Xenia Fedorova, assignée depuis mercredi à résidence, n’a exposé « aucun besoin de sortir du territoire parisien », « sollicité aucune autorisation auprès du préfet de police » et s’est limitée « à indiquer, sans aucune précision, que l’obligation de pointage lui cause une gêne », a indiqué le tribunal dans un communiqué. En conséquence, « le juge des référés a estimé que la condition d’extrême urgence ne pouvait être retenue ».
« Pour obtenir la suspension de l’exécution de ces décisions, Xenia Fedorova, qui avait le choix entre la procédure du référé suspension, subordonnée à la démonstration d’une urgence, et celle du référé liberté, subordonnée à la démonstration d’une extrême urgence justifiant des mesures dans les quarante-huit heures, a décidé d’introduire cette dernière action », relèvent les magistrats.
Or, cette procédure « ne pouvait pas se limiter à invoquer des présomptions qui ne s’appliquent pas à sa situation, mais devait faire état des graves incidences personnelles résultant pour elle des décisions contestées, ce qu’elle ne (fait) pas dans sa requête », poursuivent-ils.
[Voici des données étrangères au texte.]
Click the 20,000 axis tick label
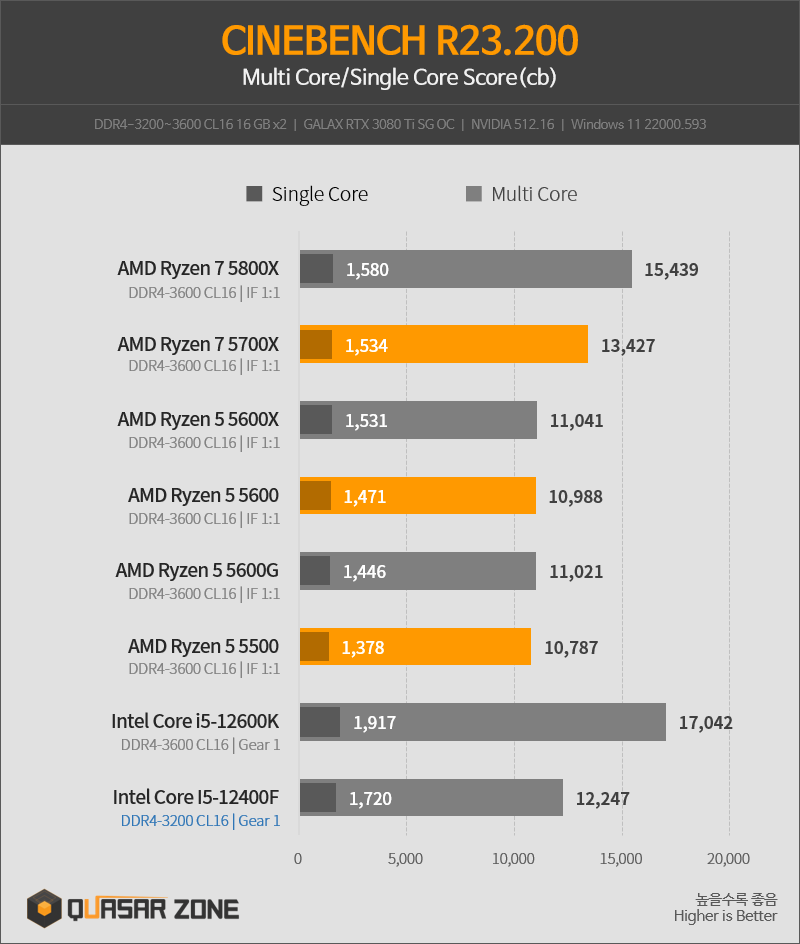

La mesure d’expulsion a été annoncée par le ministère de l’Intérieur le 29 juillet. Sa présence et ses activités sur le territoire français ont été qualifiées d’atteintes « aux intérêts fondamentaux de l’Etat » et « une menace particulièrement grave et actuelle pour l’ordre public », explique l’arrêté d’expulsion qui vise Xenia Fedorova. Cette dernière fait également l’objet d’une interdiction de séjour en Allemagne pour des motifs similaires. Le 31 juillet, les avoirs de la chroniqueuse de CNews et Europe 1 ont également été gelés.
La chroniqueuse est accusée de reprendre systématiquement la rhétorique du Kremlin sur la guerre en Ukraine et les relations avec la Russie et de participer à des activités de désinformation.